Sometime later, Ki-tae relaxes with a bath and thinks back to Jang-mi’s moments of heartbreak, calling her dumb for going there and having to hear it for herself. In flashback we see that when she fell asleep at the precinct, he lied and said he wasn’t a victim of the attack, and asks for the charge to be taken care of with a fine. But the cop says Hoon-dong’s mom wants her charged with stalking, so it’ll have to go to court. Ki-tae remembers that today is her court date.
Ki-tae gets a rude awakening of his own when a real estate agent starts showing his house unannounced, and he sits down with Mom for the first time in years. He refuses to give up that house, and she wonders why when it’s not like they had good memories there.
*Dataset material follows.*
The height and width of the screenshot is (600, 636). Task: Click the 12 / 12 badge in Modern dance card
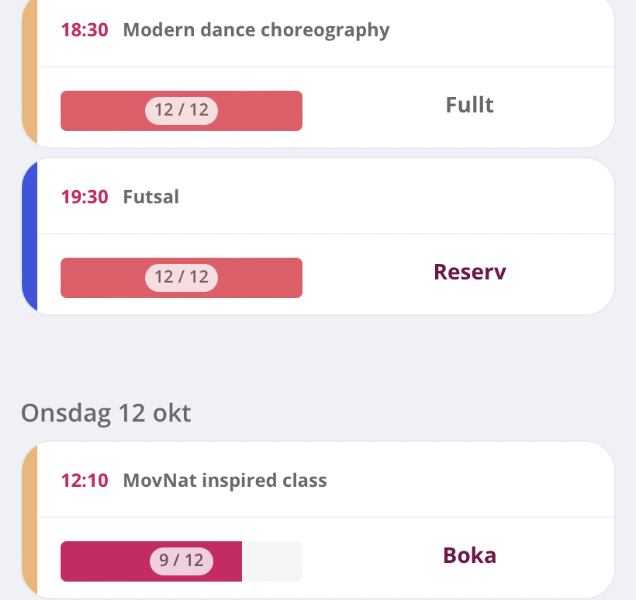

When she says it doesn’t look good for him to live away from home, he snaps back that she’s the one who lives for the outside world’s approval, not him. She lays down the law and says he has until 10:00 tomorrow morning—either bring that girl home to meet the family or have his bags packed to move back in. Now Ki-tae realizes what the heck Jang-mi was babbling about at the police station—it was his mother who invited her over.


With little time left to spare, he dashes to the courthouse, and we catch up to the opening scene. When he makes it inside the courtroom, Jang-mi mutters that it’s that bastard again, but he shocks her by testifying that his friend never once made his intentions clear. The judge agrees to drop the assault charge, but can’t let the drunken disturbance go, and rules for a low 50,000-won fine.
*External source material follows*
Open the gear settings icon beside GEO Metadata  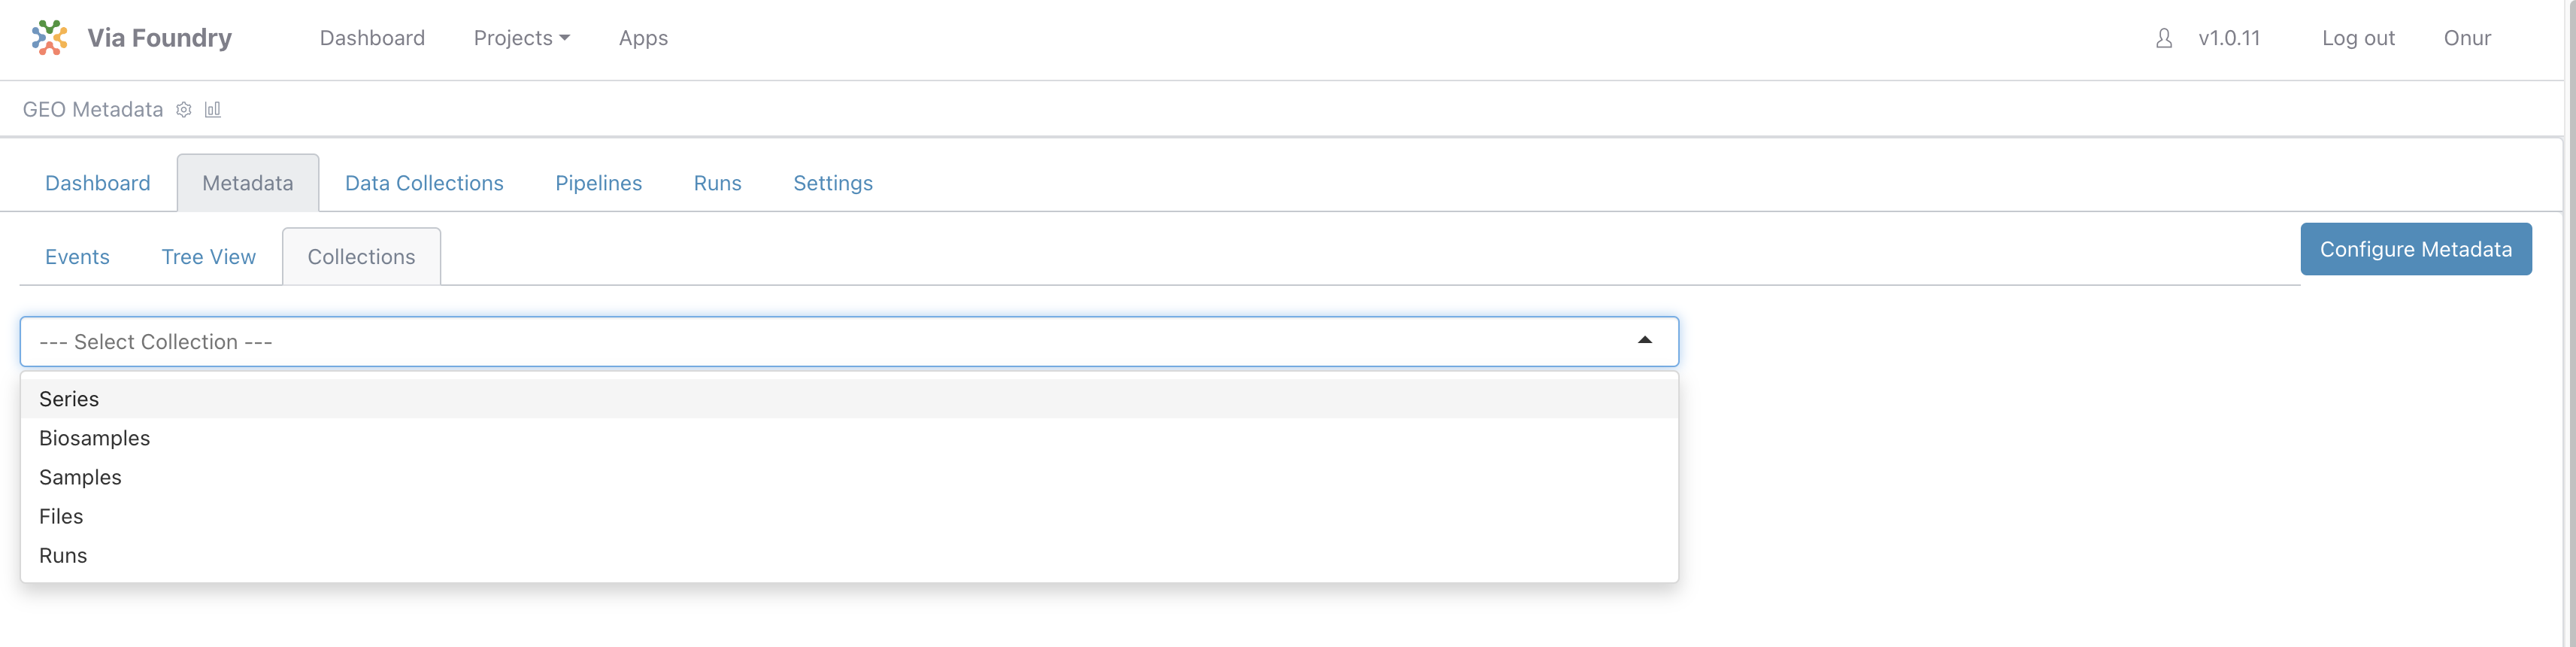(184, 110)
She holds the bill up as she pays her fine, and muses that the punishment for her love is somewhere between jaywalking and an act of violence. She walks out of the courthouse wondering if she’ll ever love again, and then two steps later, she finds her path blocked by Ki-tae.
She tries to walk around him, but he asks her to come to his house to meet his mother. She doesn’t see why on earth she’d do that, but he says with a sly smile, “The mother who invited you over was my mother.”